We get to create magic. We get to go places most people never see. We get to make events work out the way we want them to.

If we write nonfiction, we get to share knowledge and ideas that otherwise people might never discover. We get a shot at changing lives, advancing knowledge—and perhaps even changing the world in which we live.

There’s real magic in what we do as writers. I hope that none of us ever forget that as we write our books. It is a trust that readers place in us and it matters.

I hope that if you are not a writer, that you feel a sense of magic as you read books. I hope they bring joy and hope and understanding and knowledge into your life so that you feel it is at least a little richer for having read a given book.

Happy writing and reading, everyone!

Friday, January 18, 2008

Joy of Writing and Believing in Ourselves

As I put together the lessons for my online writing class I find myself thinking that if my students take away only one thing from the class, I hope that it’s how to have a sense of fun as they write. I know what it’s like to try to write under pressure or when it feels dead serious. I know how much easier it is if it’s fun.

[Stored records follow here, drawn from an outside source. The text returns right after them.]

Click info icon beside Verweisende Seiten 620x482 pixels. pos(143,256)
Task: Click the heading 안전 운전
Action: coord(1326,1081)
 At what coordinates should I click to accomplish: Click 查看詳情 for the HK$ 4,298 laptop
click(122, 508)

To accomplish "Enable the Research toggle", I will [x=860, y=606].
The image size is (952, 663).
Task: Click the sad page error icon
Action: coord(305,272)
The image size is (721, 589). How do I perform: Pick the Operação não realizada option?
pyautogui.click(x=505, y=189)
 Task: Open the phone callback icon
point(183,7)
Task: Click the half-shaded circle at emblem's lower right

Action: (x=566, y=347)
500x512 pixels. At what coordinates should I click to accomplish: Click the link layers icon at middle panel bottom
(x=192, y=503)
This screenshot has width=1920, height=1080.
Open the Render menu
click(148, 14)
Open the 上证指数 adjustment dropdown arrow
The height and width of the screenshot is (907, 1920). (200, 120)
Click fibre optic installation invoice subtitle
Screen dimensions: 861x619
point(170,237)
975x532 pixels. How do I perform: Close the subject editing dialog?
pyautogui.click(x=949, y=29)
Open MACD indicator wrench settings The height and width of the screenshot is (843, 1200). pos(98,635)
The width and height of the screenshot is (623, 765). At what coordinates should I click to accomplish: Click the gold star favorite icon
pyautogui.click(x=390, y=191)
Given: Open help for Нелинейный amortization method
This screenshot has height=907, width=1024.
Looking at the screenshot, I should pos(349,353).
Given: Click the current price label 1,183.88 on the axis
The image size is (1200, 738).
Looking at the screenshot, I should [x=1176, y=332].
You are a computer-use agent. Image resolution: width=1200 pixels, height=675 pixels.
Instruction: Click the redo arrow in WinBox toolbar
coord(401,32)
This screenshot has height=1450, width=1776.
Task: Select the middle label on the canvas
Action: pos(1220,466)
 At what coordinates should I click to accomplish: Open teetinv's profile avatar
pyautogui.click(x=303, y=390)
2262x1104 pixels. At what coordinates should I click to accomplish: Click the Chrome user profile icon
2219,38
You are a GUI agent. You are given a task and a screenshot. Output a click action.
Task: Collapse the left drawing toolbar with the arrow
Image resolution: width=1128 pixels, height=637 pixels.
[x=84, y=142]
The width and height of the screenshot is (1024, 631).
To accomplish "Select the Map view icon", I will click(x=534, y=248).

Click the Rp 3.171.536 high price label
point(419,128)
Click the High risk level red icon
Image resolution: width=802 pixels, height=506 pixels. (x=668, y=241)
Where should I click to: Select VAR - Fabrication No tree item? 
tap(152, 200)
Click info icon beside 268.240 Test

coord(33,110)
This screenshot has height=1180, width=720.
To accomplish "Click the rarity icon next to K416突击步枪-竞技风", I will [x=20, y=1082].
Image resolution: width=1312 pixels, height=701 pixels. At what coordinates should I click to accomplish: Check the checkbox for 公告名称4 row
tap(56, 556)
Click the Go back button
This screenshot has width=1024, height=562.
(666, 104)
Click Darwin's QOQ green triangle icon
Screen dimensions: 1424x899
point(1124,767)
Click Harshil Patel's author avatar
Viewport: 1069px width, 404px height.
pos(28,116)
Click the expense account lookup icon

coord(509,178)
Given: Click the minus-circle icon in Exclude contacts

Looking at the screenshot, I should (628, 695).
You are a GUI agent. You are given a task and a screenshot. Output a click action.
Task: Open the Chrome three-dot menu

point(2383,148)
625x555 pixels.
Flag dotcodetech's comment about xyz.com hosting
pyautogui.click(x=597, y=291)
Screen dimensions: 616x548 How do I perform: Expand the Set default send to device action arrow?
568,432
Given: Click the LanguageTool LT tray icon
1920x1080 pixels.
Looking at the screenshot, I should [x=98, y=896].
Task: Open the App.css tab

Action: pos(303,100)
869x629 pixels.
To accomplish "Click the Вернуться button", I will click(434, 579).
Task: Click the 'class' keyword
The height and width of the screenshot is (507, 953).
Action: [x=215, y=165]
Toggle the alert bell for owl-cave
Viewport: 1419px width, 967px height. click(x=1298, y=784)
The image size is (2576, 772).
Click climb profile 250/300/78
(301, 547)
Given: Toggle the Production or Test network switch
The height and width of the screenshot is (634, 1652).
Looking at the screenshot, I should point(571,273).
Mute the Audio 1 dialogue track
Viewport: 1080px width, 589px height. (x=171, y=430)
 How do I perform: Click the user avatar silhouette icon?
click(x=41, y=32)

I also find myself thinking how much getting published means to writers. There are more options than ever these days and I think that’s a good thing. It also means there are more potential pitfalls and possible avenues for rejection. Which, ironically goes along with what I talked about in the first paragraph—wanting to have a sense of fun when we’re writing.

One of the exercises I gave my students this week—and one I give my writer life coaching clients—is to make a list of every success you’ve had in your life and a list of everything you like about yourself and/or all your strengths.

The reason I give that exercise is that it’s much easier to detach from outcome and let go of the fear of rejection if we find our validation within ourselves, if we know we are capable of success in our lives—no matter what happens with a given manuscript.

The irony is that I believe we write (or do anything in our lives!) the best when we are able to let go of fear and believe in ourselves and have fun doing it. That’s when our creativity and resourcefulness are most likely to kick in.

Here’s hoping that no matter what the challenge in your life this week, you’re able to find moments of joy and ways to believe in who you are and your ability to accomplish whatever it is you need or want to do.

Thursday, January 10, 2008

Opossum in My Back Yard

The other day I saw an opossum in my back yard. Wish I’d thought to grab the camera! It was very cute and made me smile and I found myself thinking once again how blessed I am to be here.

I’ve started teaching my online class and I’m so excited about having the chance to share what I know with so many other writers. I love making things easier and more fun—including writing!

I also find winter a time when I get a new sense of self and how I want my life to go forward in the coming year. This is when I dream big dreams and begin to take the steps that make them happen. I suspect it’s no coincidence that some of the biggest steps I’ve taken in my life began in winter.

What changes do you look forward to making in your lives this year? What dreams are you dreaming? What wonderful new possibilities do you see opening up in your life this year? And what JOYFUL steps could you take to make them happen?

Note that I capitalized the word “joyful.” That’s because I believe that changes grounded in fun, in things we care deeply about, that make us feel good are the ones we are most likely to make and to succeed at.

Wishing for all of us—YOU and me—joyful changes this year!